Trump amplia importação de carne e enfrenta reação de pecuaristas dos EUA
Medida para baixar preço do hambúrguer nos EUA gerou pacote de apoio ao produtor americano dias depois.
Compartilhar no WhatsAppO presidente dos Estados Unidos, Donald Trump, assinou na quarta-feira (26) uma proclamação que amplia temporariamente a importação de carne bovina com imposto menor. A Casa Branca informou que o objetivo é aumentar a oferta e conter os preços da carne para o consumidor americano, que teriam subido de forma excessiva nos últimos meses.
A cota extra vale apenas para carnes consideradas magras, usadas na produção de carne moída e na preparação de hambúrgueres. A ampliação tem prazo de 90 dias a partir da assinatura.
Segundo o BeefPoint, o plano prevê a entrada de 300 mil toneladas de carne no mercado americano. A medida provocou reação imediata do setor produtivo dos Estados Unidos. Quatro das principais organizações ligadas à pecuária do país se uniram para pedir que Trump reverta o plano imediatamente.

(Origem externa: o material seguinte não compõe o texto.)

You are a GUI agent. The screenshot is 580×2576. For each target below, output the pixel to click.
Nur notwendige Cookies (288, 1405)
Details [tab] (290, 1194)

Cinco dias depois, na segunda-feira (31), o governo americano anunciou um novo pacote voltado justamente para os pecuaristas locais. A iniciativa, batizada de Ranchers First Initiative, foi apresentada pela secretaria de Agricultura dos Estados Unidos como resposta às críticas do setor.
O pacote inclui linhas de crédito para pequenos frigoríficos, ampliação de áreas disponíveis para pastagem e medidas para aumentar a presença de carne produzida nos Estados Unidos nas compras do próprio governo americano.
A justificativa oficial para o novo movimento é a situação do rebanho bovino do país, hoje no menor nível em 75 anos. O governo tenta equilibrar duas frentes ao mesmo tempo: baratear a carne para quem compra no mercado e sustentar a renda de quem produz dentro dos Estados Unidos.